(Extracted information)
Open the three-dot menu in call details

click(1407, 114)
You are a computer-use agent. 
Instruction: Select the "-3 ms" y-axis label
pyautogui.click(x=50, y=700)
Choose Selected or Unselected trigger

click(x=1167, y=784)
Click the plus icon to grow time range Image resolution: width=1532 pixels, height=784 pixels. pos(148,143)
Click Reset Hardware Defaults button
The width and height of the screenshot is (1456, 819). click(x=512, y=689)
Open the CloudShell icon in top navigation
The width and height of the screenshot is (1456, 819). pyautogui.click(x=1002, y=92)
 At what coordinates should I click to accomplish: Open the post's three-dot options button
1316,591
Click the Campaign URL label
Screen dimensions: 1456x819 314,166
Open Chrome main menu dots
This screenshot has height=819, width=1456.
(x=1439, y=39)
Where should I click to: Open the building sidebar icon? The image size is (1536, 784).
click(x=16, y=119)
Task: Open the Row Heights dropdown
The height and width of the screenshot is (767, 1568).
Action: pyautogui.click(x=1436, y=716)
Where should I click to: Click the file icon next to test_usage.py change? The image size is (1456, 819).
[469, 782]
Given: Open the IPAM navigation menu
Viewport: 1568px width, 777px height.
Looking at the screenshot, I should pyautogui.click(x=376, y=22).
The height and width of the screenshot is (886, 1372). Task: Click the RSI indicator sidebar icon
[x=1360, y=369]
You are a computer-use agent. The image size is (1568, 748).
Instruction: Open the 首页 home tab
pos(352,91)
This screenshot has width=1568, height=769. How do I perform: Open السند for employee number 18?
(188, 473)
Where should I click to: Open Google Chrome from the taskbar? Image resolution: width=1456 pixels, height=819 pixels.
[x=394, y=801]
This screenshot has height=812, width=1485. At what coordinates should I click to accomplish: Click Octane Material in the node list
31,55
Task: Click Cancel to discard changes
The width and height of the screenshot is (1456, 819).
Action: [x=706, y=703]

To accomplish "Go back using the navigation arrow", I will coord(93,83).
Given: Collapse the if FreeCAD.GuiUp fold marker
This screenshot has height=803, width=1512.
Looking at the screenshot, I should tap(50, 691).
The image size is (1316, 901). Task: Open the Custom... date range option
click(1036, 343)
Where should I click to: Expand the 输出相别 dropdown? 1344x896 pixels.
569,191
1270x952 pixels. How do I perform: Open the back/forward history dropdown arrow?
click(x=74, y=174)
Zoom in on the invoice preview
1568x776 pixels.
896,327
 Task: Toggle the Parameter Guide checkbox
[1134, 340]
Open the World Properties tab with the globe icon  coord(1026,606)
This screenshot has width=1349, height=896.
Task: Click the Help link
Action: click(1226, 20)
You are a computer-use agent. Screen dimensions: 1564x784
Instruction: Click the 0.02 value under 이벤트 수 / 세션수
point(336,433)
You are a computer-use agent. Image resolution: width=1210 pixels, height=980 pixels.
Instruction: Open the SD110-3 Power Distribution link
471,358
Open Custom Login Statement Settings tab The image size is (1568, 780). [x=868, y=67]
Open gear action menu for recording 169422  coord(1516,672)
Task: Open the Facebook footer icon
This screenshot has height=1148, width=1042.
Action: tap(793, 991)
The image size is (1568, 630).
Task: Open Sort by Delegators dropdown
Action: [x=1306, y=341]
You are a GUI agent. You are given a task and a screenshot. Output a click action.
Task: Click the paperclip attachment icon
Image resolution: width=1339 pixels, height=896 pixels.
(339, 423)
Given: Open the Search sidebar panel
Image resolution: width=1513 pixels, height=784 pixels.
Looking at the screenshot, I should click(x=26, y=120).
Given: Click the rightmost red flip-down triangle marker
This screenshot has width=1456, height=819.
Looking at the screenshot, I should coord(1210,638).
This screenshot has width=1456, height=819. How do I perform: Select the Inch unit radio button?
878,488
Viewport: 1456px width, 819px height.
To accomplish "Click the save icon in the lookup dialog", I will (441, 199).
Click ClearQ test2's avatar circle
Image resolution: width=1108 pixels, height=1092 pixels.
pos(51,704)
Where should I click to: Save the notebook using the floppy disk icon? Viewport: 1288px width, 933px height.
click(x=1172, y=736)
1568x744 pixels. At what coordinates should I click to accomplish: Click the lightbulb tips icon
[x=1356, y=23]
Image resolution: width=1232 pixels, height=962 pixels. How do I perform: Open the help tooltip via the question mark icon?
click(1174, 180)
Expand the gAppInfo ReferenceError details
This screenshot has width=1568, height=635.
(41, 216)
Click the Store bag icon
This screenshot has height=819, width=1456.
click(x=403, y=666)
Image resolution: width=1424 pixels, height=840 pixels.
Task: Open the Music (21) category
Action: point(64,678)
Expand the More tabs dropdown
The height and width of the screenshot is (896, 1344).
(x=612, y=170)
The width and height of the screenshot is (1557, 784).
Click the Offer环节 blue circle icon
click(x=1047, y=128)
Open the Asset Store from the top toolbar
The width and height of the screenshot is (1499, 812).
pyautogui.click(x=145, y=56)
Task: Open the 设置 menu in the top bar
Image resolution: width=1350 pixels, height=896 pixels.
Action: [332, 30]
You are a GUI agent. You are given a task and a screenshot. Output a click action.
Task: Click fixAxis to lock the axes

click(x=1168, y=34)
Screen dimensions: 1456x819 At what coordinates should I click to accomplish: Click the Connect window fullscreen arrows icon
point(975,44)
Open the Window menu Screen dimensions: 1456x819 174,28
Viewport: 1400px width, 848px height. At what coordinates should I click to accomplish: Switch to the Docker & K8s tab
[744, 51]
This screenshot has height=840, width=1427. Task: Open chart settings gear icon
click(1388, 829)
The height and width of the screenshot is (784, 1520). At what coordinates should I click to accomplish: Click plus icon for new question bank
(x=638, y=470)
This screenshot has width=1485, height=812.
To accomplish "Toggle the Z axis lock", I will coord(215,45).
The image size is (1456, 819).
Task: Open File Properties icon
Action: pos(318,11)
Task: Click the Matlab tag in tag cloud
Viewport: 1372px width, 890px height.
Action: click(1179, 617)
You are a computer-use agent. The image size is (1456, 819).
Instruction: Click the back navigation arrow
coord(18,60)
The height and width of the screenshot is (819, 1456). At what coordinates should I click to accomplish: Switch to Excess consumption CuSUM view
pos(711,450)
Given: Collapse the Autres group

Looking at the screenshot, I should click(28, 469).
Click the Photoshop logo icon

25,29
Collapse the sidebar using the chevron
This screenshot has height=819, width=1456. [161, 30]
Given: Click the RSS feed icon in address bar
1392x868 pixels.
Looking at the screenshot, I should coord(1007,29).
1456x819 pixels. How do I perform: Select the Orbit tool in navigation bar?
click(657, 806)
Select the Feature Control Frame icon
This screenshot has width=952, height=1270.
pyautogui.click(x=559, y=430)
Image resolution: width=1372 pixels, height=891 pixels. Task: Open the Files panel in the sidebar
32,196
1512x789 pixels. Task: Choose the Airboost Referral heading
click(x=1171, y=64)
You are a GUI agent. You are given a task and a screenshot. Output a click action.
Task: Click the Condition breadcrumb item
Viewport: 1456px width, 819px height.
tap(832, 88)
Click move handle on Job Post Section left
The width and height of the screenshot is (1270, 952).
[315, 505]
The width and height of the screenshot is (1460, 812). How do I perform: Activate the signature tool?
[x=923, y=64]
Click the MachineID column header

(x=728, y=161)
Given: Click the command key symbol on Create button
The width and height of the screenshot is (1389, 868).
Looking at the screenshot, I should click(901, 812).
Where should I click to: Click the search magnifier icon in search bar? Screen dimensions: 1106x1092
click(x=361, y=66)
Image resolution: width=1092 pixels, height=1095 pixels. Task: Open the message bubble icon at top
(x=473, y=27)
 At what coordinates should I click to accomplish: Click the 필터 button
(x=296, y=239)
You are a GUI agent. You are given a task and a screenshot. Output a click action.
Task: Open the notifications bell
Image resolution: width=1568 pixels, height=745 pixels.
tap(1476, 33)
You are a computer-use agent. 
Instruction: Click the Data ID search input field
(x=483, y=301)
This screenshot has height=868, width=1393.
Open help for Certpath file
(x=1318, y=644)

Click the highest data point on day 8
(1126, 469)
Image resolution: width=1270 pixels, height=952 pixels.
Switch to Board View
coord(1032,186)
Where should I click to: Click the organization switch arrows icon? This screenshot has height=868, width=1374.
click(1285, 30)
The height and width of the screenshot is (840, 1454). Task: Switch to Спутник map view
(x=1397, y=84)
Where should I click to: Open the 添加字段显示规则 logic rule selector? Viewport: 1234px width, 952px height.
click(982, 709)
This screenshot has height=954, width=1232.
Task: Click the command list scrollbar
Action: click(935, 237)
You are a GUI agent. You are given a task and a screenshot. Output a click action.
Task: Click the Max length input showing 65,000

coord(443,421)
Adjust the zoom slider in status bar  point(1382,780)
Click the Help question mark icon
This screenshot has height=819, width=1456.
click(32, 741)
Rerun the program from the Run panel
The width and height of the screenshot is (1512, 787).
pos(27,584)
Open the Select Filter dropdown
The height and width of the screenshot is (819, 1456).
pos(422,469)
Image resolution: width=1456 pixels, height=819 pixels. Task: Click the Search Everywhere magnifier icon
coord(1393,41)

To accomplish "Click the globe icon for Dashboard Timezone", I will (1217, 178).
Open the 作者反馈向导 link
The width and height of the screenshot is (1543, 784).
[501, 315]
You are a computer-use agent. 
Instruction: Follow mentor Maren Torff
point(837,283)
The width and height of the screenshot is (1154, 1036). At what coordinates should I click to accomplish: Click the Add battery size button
(End Extracted information)
> Task: Above is a listing; print exactly its lines from the one with "Instruction: Click the back navigation arrow" through the one with "Click move handle on Job Post Section left", and no other lines.

> Exercise result:
Instruction: Click the back navigation arrow
coord(18,60)
The height and width of the screenshot is (819, 1456). At what coordinates should I click to accomplish: Switch to Excess consumption CuSUM view
pos(711,450)
Given: Collapse the Autres group

Looking at the screenshot, I should click(28, 469).
Click the Photoshop logo icon

25,29
Collapse the sidebar using the chevron
This screenshot has height=819, width=1456. [161, 30]
Given: Click the RSS feed icon in address bar
1392x868 pixels.
Looking at the screenshot, I should coord(1007,29).
1456x819 pixels. How do I perform: Select the Orbit tool in navigation bar?
click(657, 806)
Select the Feature Control Frame icon
This screenshot has width=952, height=1270.
pyautogui.click(x=559, y=430)
Image resolution: width=1372 pixels, height=891 pixels. Task: Open the Files panel in the sidebar
32,196
1512x789 pixels. Task: Choose the Airboost Referral heading
click(x=1171, y=64)
You are a GUI agent. You are given a task and a screenshot. Output a click action.
Task: Click the Condition breadcrumb item
Viewport: 1456px width, 819px height.
tap(832, 88)
Click move handle on Job Post Section left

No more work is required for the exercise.